§ **What to work on**
**A)** Rewrite the Hong Kong resolution passage starting at "S. J. Res. 14 calls" and ending at "S.J. Res. 14.", putting "recorded vote" in place of "roll call vote".
**B)** Decide whether each statement agrees with the Hong Kong resolution passage. Answer yes or no, and quote the deciding words.
(i) House Resolution 277 passed with only one vote against it.
(ii) The proposed Senate resolution was referred to the Senate Judiciary Committee.
(iii) Brownback describes the Secretary of Security as an official elected by Hong Kong residents.
**C)** Answer these questions from the Hong Kong resolution passage.
(i) On what date was the Senate resolution submitted?
(ii) Which article of the Basic Law does S. J. Res. 14 mention?
(iii) How does Brownback describe the Falun Gong?

§ **Passage shown**

Senators Urge Hong Kong Government to Respect Freedoms

(Brownback, Kyl submit bill similar to House Resolution 277) (2260)
The chairman of the Senate Foreign Relations Subcommittee on Asia and
the Pacific submitted a resolution June 27 that calls on the Hong Kong
government to respect the freedoms presently enjoyed by the
territory's residents and to vote down a legislative initiative that
would diminish those freedoms in the name of tightening security in
the territory.
Senator Sam Brownback (Republican of Kansas) introduced Senate Joint
Resolution 14 (S. J. Res. 14), with Senator Jon Kyl (Republican of
Kansas) as cosponsor. The proposed resolution was referred to the
Senate Foreign Relations Committee for action.
S. J. Res. 14 calls on the President to urge the Hong Kong government
not to implement "any law, including any law established pursuant to
the proposed implementation of Article 23 of the Basic Law, that
restricts the basic human right to freedom of thought and expression."
S.J. Res. 14 is similar to House Resolution 277, which passed June 26
in the House of Representatives in a 426-1 roll call vote.
Following is the text of the proposed Senate resolution:
(begin text)
By Mr. BROWNBACK
(for himself and Mr. KYL):
S.J. Res. 14.
A joint resolution expressing support for freedom in Hong Kong;
to the Committee on Foreign Relations.
Mr. BROWNBACK. Mr. President, I rise to introduce a joint resolution
for myself and Senator KYL regarding the United States' commitment to
preserving freedom in Hong Kong. It is not simply the responsibility
of the United States, but also of the Administration of Tung Chee Hwa,
Hong Kong's chief executive and the People's Republic of China.
This resolution emphasizes an isolated event taking place on July 9 of
this year -- the passage of draconian laws on sedition, subversion,
and theft of state secrets. This law evokes something out of one of
the novels of George Orwell. Just as the resolution states, the law,
as now drafted, is vague and overly broad in its definitions of
subversion, sedition, and official secrets.
The Secretary of Security, an appointee of the Government of the
People's Republic of China, would have very broad authority to ban
organizations not approved by his Beijing masters. Nothing less than
the survival of the Catholic Church in China and the Falun Gong, a
quasi-religious practice that emphasizes breathing and meditation, are
at stake with this law. Beijing has clearly targeted these and many
other groups promoting democracy and human rights.

§ **Data block**
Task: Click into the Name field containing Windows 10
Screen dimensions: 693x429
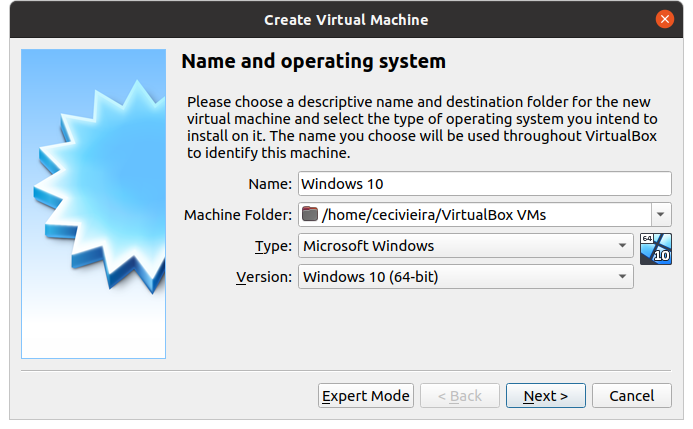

§ **Task-by-task results**
**A)**
S. J. Res. 14 calls on the President to urge the Hong Kong government
not to implement "any law, including any law established pursuant to
the proposed implementation of Article 23 of the Basic Law, that
restricts the basic human right to freedom of thought and expression."
S.J. Res. 14 is similar to House Resolution 277, which passed June 26
in the House of Representatives in a 426-1 recorded vote.
Following is the text of the proposed Senate resolution:
(begin text)
By Mr. BROWNBACK
(for himself and Mr. KYL):
S.J. Res. 14.

**B)**
(i) Yes: "passed June 26 in the House of Representatives in a 426-1 roll call vote"
(ii) No: "referred to the Senate Foreign Relations Committee for action"
(iii) No: "an appointee of the Government of the People's Republic of China"

**C)**
(i) June 27
(ii) Article 23
(iii) As a quasi-religious practice that emphasizes breathing and meditation